>> Begin Listing

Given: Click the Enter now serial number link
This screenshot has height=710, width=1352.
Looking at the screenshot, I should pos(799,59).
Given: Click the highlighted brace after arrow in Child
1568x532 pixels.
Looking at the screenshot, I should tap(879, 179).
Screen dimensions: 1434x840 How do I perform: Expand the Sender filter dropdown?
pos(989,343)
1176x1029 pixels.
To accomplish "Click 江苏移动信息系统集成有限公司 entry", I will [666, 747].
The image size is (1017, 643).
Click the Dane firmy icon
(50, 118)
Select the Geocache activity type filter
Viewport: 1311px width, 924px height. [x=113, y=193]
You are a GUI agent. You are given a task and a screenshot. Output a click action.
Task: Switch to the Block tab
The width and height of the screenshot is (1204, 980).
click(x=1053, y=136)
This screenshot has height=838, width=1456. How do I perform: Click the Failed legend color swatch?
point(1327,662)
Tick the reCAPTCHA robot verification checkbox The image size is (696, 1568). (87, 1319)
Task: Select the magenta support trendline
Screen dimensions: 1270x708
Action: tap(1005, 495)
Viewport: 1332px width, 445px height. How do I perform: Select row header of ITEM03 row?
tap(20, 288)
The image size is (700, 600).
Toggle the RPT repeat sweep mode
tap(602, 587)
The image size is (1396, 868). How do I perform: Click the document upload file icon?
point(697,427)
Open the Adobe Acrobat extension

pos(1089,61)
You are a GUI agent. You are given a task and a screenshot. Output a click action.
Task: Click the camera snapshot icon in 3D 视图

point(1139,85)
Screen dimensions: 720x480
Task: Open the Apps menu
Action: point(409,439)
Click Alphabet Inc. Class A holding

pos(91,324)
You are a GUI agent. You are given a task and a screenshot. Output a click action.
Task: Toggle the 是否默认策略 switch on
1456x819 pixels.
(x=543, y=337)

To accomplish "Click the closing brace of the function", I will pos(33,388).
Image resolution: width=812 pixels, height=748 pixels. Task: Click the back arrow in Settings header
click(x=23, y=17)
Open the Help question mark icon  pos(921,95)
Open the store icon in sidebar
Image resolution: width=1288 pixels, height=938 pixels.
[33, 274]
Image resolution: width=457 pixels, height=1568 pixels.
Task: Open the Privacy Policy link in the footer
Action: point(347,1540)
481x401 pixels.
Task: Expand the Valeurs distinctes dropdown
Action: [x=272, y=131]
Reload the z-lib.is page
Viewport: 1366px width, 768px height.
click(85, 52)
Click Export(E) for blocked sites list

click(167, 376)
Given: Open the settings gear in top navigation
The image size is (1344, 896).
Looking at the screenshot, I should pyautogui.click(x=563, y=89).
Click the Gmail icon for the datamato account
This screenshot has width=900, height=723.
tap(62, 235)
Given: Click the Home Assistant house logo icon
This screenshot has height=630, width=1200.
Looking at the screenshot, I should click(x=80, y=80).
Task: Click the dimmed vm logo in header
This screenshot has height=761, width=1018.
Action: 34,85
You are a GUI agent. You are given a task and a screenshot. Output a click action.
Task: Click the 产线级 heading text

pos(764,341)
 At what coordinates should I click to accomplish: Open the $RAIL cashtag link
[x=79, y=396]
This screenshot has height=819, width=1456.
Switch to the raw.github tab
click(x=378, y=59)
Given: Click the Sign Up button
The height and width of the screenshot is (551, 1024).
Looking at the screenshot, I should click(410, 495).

>> End Listing

Return the records above line for line, with no changes.

_The solution_:
Given: Click the Enter now serial number link
This screenshot has height=710, width=1352.
Looking at the screenshot, I should pos(799,59).
Given: Click the highlighted brace after arrow in Child
1568x532 pixels.
Looking at the screenshot, I should tap(879, 179).
Screen dimensions: 1434x840 How do I perform: Expand the Sender filter dropdown?
pos(989,343)
1176x1029 pixels.
To accomplish "Click 江苏移动信息系统集成有限公司 entry", I will [666, 747].
The image size is (1017, 643).
Click the Dane firmy icon
(50, 118)
Select the Geocache activity type filter
Viewport: 1311px width, 924px height. [x=113, y=193]
You are a GUI agent. You are given a task and a screenshot. Output a click action.
Task: Switch to the Block tab
The width and height of the screenshot is (1204, 980).
click(x=1053, y=136)
This screenshot has height=838, width=1456. How do I perform: Click the Failed legend color swatch?
point(1327,662)
Tick the reCAPTCHA robot verification checkbox The image size is (696, 1568). (87, 1319)
Task: Select the magenta support trendline
Screen dimensions: 1270x708
Action: tap(1005, 495)
Viewport: 1332px width, 445px height. How do I perform: Select row header of ITEM03 row?
tap(20, 288)
The image size is (700, 600).
Toggle the RPT repeat sweep mode
tap(602, 587)
The image size is (1396, 868). How do I perform: Click the document upload file icon?
point(697,427)
Open the Adobe Acrobat extension

pos(1089,61)
You are a GUI agent. You are given a task and a screenshot. Output a click action.
Task: Click the camera snapshot icon in 3D 视图

point(1139,85)
Screen dimensions: 720x480
Task: Open the Apps menu
Action: point(409,439)
Click Alphabet Inc. Class A holding

pos(91,324)
You are a GUI agent. You are given a task and a screenshot. Output a click action.
Task: Toggle the 是否默认策略 switch on
1456x819 pixels.
(x=543, y=337)

To accomplish "Click the closing brace of the function", I will pos(33,388).
Image resolution: width=812 pixels, height=748 pixels. Task: Click the back arrow in Settings header
click(x=23, y=17)
Open the Help question mark icon  pos(921,95)
Open the store icon in sidebar
Image resolution: width=1288 pixels, height=938 pixels.
[33, 274]
Image resolution: width=457 pixels, height=1568 pixels.
Task: Open the Privacy Policy link in the footer
Action: point(347,1540)
481x401 pixels.
Task: Expand the Valeurs distinctes dropdown
Action: [x=272, y=131]
Reload the z-lib.is page
Viewport: 1366px width, 768px height.
click(85, 52)
Click Export(E) for blocked sites list

click(167, 376)
Given: Open the settings gear in top navigation
The image size is (1344, 896).
Looking at the screenshot, I should pyautogui.click(x=563, y=89).
Click the Gmail icon for the datamato account
This screenshot has width=900, height=723.
tap(62, 235)
Given: Click the Home Assistant house logo icon
This screenshot has height=630, width=1200.
Looking at the screenshot, I should click(x=80, y=80).
Task: Click the dimmed vm logo in header
This screenshot has height=761, width=1018.
Action: 34,85
You are a GUI agent. You are given a task and a screenshot. Output a click action.
Task: Click the 产线级 heading text

pos(764,341)
 At what coordinates should I click to accomplish: Open the $RAIL cashtag link
[x=79, y=396]
This screenshot has height=819, width=1456.
Switch to the raw.github tab
click(x=378, y=59)
Given: Click the Sign Up button
The height and width of the screenshot is (551, 1024).
Looking at the screenshot, I should click(410, 495).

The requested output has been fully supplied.